- **TASK DETAILS**: Below are some records. Print all of them exactly as they appear.

- **RECORD SET**:
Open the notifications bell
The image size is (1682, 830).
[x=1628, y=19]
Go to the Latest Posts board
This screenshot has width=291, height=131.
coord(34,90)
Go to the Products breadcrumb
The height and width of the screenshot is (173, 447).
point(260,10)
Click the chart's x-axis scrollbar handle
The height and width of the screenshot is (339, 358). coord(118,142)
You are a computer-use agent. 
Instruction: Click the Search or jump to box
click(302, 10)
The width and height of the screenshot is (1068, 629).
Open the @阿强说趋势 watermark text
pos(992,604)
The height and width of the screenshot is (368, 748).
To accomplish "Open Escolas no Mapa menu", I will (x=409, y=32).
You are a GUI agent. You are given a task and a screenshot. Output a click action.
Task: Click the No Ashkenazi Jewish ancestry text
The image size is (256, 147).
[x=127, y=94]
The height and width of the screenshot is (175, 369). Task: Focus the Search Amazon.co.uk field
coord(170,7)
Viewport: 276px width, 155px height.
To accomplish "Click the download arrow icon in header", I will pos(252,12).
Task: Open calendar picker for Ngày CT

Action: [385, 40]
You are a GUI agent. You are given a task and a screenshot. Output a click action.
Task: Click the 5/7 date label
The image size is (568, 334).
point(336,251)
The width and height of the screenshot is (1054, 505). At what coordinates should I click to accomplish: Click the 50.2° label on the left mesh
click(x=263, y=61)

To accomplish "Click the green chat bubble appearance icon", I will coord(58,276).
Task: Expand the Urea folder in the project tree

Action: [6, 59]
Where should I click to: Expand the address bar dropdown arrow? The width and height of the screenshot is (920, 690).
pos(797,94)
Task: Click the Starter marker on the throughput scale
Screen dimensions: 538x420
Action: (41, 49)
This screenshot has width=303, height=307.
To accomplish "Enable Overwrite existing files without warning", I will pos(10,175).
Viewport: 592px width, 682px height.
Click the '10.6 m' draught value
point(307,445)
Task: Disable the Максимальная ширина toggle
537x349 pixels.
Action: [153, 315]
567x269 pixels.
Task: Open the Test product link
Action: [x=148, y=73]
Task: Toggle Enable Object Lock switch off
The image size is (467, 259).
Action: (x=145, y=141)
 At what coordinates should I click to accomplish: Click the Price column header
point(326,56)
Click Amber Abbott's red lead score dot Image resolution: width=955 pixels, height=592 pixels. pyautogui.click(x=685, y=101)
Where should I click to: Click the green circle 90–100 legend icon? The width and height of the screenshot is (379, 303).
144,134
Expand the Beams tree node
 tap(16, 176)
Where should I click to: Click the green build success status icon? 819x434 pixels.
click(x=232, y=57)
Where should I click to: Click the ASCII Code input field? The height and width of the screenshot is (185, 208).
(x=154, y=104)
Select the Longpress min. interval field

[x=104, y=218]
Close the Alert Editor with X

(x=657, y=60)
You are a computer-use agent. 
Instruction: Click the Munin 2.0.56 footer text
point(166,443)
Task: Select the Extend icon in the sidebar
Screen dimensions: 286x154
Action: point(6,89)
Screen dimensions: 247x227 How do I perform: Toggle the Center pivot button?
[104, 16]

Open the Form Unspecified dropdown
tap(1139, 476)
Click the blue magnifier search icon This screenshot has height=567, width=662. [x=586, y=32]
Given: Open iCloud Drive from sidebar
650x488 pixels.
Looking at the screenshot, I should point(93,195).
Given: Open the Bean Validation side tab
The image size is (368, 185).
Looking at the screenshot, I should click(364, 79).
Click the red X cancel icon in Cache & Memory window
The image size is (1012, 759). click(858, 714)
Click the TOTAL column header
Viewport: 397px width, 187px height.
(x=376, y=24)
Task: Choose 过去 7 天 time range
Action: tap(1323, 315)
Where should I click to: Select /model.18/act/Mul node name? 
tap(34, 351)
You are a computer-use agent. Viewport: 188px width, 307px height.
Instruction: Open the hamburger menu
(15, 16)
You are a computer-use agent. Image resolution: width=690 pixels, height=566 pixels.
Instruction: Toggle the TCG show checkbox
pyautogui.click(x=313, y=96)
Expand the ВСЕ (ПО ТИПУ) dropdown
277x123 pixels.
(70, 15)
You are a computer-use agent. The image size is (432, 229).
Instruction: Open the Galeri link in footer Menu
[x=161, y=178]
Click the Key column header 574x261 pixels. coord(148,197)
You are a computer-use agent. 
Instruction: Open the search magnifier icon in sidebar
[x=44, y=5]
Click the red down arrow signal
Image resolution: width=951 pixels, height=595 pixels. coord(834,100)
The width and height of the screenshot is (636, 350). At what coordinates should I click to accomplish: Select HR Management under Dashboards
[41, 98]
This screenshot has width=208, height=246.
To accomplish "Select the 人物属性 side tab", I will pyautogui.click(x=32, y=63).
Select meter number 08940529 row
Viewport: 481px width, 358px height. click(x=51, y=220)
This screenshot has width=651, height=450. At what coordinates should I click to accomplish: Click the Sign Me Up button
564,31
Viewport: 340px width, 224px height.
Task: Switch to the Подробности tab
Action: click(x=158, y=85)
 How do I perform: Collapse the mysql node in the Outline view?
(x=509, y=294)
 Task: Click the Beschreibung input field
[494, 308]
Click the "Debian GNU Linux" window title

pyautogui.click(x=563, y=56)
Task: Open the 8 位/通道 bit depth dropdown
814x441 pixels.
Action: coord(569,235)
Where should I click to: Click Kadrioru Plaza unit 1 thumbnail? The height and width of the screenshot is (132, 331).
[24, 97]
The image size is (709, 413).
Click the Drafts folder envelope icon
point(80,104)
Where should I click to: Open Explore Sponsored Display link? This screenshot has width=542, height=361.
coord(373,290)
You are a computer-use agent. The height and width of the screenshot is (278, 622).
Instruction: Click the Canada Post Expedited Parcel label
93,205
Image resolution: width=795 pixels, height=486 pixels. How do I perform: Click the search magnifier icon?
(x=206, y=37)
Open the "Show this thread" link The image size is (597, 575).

- **RESULT**:
Open the notifications bell
The image size is (1682, 830).
[x=1628, y=19]
Go to the Latest Posts board
This screenshot has width=291, height=131.
coord(34,90)
Go to the Products breadcrumb
The height and width of the screenshot is (173, 447).
point(260,10)
Click the chart's x-axis scrollbar handle
The height and width of the screenshot is (339, 358). coord(118,142)
You are a computer-use agent. 
Instruction: Click the Search or jump to box
click(302, 10)
The width and height of the screenshot is (1068, 629).
Open the @阿强说趋势 watermark text
pos(992,604)
The height and width of the screenshot is (368, 748).
To accomplish "Open Escolas no Mapa menu", I will (x=409, y=32).
You are a GUI agent. You are given a task and a screenshot. Output a click action.
Task: Click the No Ashkenazi Jewish ancestry text
The image size is (256, 147).
[x=127, y=94]
The height and width of the screenshot is (175, 369). Task: Focus the Search Amazon.co.uk field
coord(170,7)
Viewport: 276px width, 155px height.
To accomplish "Click the download arrow icon in header", I will pos(252,12).
Task: Open calendar picker for Ngày CT

Action: [385, 40]
You are a GUI agent. You are given a task and a screenshot. Output a click action.
Task: Click the 5/7 date label
The image size is (568, 334).
point(336,251)
The width and height of the screenshot is (1054, 505). At what coordinates should I click to accomplish: Click the 50.2° label on the left mesh
click(x=263, y=61)

To accomplish "Click the green chat bubble appearance icon", I will coord(58,276).
Task: Expand the Urea folder in the project tree

Action: [6, 59]
Where should I click to: Expand the address bar dropdown arrow? The width and height of the screenshot is (920, 690).
pos(797,94)
Task: Click the Starter marker on the throughput scale
Screen dimensions: 538x420
Action: (41, 49)
This screenshot has width=303, height=307.
To accomplish "Enable Overwrite existing files without warning", I will pos(10,175).
Viewport: 592px width, 682px height.
Click the '10.6 m' draught value
point(307,445)
Task: Disable the Максимальная ширина toggle
537x349 pixels.
Action: [153, 315]
567x269 pixels.
Task: Open the Test product link
Action: [x=148, y=73]
Task: Toggle Enable Object Lock switch off
The image size is (467, 259).
Action: (x=145, y=141)
 At what coordinates should I click to accomplish: Click the Price column header
point(326,56)
Click Amber Abbott's red lead score dot Image resolution: width=955 pixels, height=592 pixels. pyautogui.click(x=685, y=101)
Where should I click to: Click the green circle 90–100 legend icon? The width and height of the screenshot is (379, 303).
144,134
Expand the Beams tree node
 tap(16, 176)
Where should I click to: Click the green build success status icon? 819x434 pixels.
click(x=232, y=57)
Where should I click to: Click the ASCII Code input field? The height and width of the screenshot is (185, 208).
(x=154, y=104)
Select the Longpress min. interval field

[x=104, y=218]
Close the Alert Editor with X

(x=657, y=60)
You are a computer-use agent. 
Instruction: Click the Munin 2.0.56 footer text
point(166,443)
Task: Select the Extend icon in the sidebar
Screen dimensions: 286x154
Action: point(6,89)
Screen dimensions: 247x227 How do I perform: Toggle the Center pivot button?
[104, 16]

Open the Form Unspecified dropdown
tap(1139, 476)
Click the blue magnifier search icon This screenshot has height=567, width=662. [x=586, y=32]
Given: Open iCloud Drive from sidebar
650x488 pixels.
Looking at the screenshot, I should point(93,195).
Given: Open the Bean Validation side tab
The image size is (368, 185).
Looking at the screenshot, I should click(364, 79).
Click the red X cancel icon in Cache & Memory window
The image size is (1012, 759). click(858, 714)
Click the TOTAL column header
Viewport: 397px width, 187px height.
(x=376, y=24)
Task: Choose 过去 7 天 time range
Action: tap(1323, 315)
Where should I click to: Select /model.18/act/Mul node name? 
tap(34, 351)
You are a computer-use agent. Viewport: 188px width, 307px height.
Instruction: Open the hamburger menu
(15, 16)
You are a computer-use agent. Image resolution: width=690 pixels, height=566 pixels.
Instruction: Toggle the TCG show checkbox
pyautogui.click(x=313, y=96)
Expand the ВСЕ (ПО ТИПУ) dropdown
277x123 pixels.
(70, 15)
You are a computer-use agent. The image size is (432, 229).
Instruction: Open the Galeri link in footer Menu
[x=161, y=178]
Click the Key column header 574x261 pixels. coord(148,197)
You are a computer-use agent. 
Instruction: Open the search magnifier icon in sidebar
[x=44, y=5]
Click the red down arrow signal
Image resolution: width=951 pixels, height=595 pixels. coord(834,100)
The width and height of the screenshot is (636, 350). At what coordinates should I click to accomplish: Select HR Management under Dashboards
[41, 98]
This screenshot has width=208, height=246.
To accomplish "Select the 人物属性 side tab", I will pyautogui.click(x=32, y=63).
Select meter number 08940529 row
Viewport: 481px width, 358px height. click(x=51, y=220)
This screenshot has width=651, height=450. At what coordinates should I click to accomplish: Click the Sign Me Up button
564,31
Viewport: 340px width, 224px height.
Task: Switch to the Подробности tab
Action: click(x=158, y=85)
 How do I perform: Collapse the mysql node in the Outline view?
(x=509, y=294)
 Task: Click the Beschreibung input field
[494, 308]
Click the "Debian GNU Linux" window title

pyautogui.click(x=563, y=56)
Task: Open the 8 位/通道 bit depth dropdown
814x441 pixels.
Action: coord(569,235)
Where should I click to: Click Kadrioru Plaza unit 1 thumbnail? The height and width of the screenshot is (132, 331).
[24, 97]
The image size is (709, 413).
Click the Drafts folder envelope icon
point(80,104)
Where should I click to: Open Explore Sponsored Display link? This screenshot has width=542, height=361.
coord(373,290)
You are a computer-use agent. The height and width of the screenshot is (278, 622).
Instruction: Click the Canada Post Expedited Parcel label
93,205
Image resolution: width=795 pixels, height=486 pixels. How do I perform: Click the search magnifier icon?
(x=206, y=37)
Open the "Show this thread" link The image size is (597, 575).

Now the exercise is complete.